Nous voici maintenant en compagnie de madame Hillary Diane Rodham Clinton. Diplômée de la prestigieuse Faculté de Droit de l’université Yale, la Rodham devient une avocate brillante, rejoignant éventuellement l’équipe de juristes qui conseillait la commission judiciaire des Représentants lors de la procédure d’impeachment (destitution) du président Richard Nixon dans l’affaire duWatergate. En 1978, son mari Bill Clinton qu’elle a épousé en 1975 est élu gouverneur de l’État de l’Arkansas dont elle devient ipso facto la première dame. Elle le restera pendant quatorze ans.  Comme elle avait dû être heureuse!

Lorsque Bill Clinton entre à la Maison Blanche en janvier 1993, Hillary devient la première dame des États-Unis. Elle s’implique activement dans la vie fédérale du pays. Elle est la première femme à être élue sénatrice de l’État de New York en novembre 2000. En 2008, aux épreuves présidentielles, candidate dépourvue de chaleur et de charisme, elle doit s’incliner devant Barack Obama qui en a à revendre. Elle n’est pas élue présidente, mais ne s’en plaint pas. Son heure n’est pas encore venue. Obama la rendra heureuse en la nommant au  poste très prestigieux et convoité de secrétaire d’État des États-Unis,

Ancienne première dame de l’État d’Arkansas, ancienne première dame des États-Unis, ancienne sénatrice de l’État de New York, ancienne secrétaire d’État des États-Unis, Hillary rêve de « briser le plafond de verre » qui empêche les femmes d’accéder à la magistrature suprême. Elle devient en juin 2016 la première femme à être choisie candidate par le parti démocrate à une élection présidentielle américaine.  Elle est jugée « de l’avis de la plupart des commentateurs politiques américains, de droite comme de gauche, la personne la plus qualifiée à avoir jamais prétendu au poste de commander-in-chief ». Elle a l’appui de presque tous les grands médias américains et du couple Obama. Heureuse, au pinacle de son bonheur, elle se voit déjà la première femme à être élue présidente des États-Unis. Bonheur, quand tu nous tiens.

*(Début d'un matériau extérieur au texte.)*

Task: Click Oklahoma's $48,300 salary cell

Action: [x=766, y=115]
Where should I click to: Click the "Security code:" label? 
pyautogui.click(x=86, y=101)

Le 8 novembre 2016, l’attente des résultats des élections tourne presque à l’agonie. Finalement, très tard dans la nuit, bòlèt la tire, c’est la grande surprise pour le camp démocrate: c’est Donald Trump, le misogyne, le bateleur populiste, le machiste, le mâle dominant, oui, c’est Trump qui est élu président des États-Unis suite au choix de 290 grands électeurs en sa faveur contre 228 pour Hillary. Quelle douleur pour Hillary! Dans son intervention pour saluer la victoire de son rival, elle l’avoue, très émue: « Je sais à quel point vous êtes déçus, je le suis aussi. Comme des millions d’Américains qui ont projeté leurs espoirs et leurs rêves dans cette élection. C’est douloureux, ce sera pour très longtemps…»

Bien longtemps plus tard, c’est la vie qui m’a montré, à travers des situations concrètes,  ce que voulait exprimer Grand-mère quand elle s’exclamait: « Oh que je suis heureux! Hélas quelle douleur!»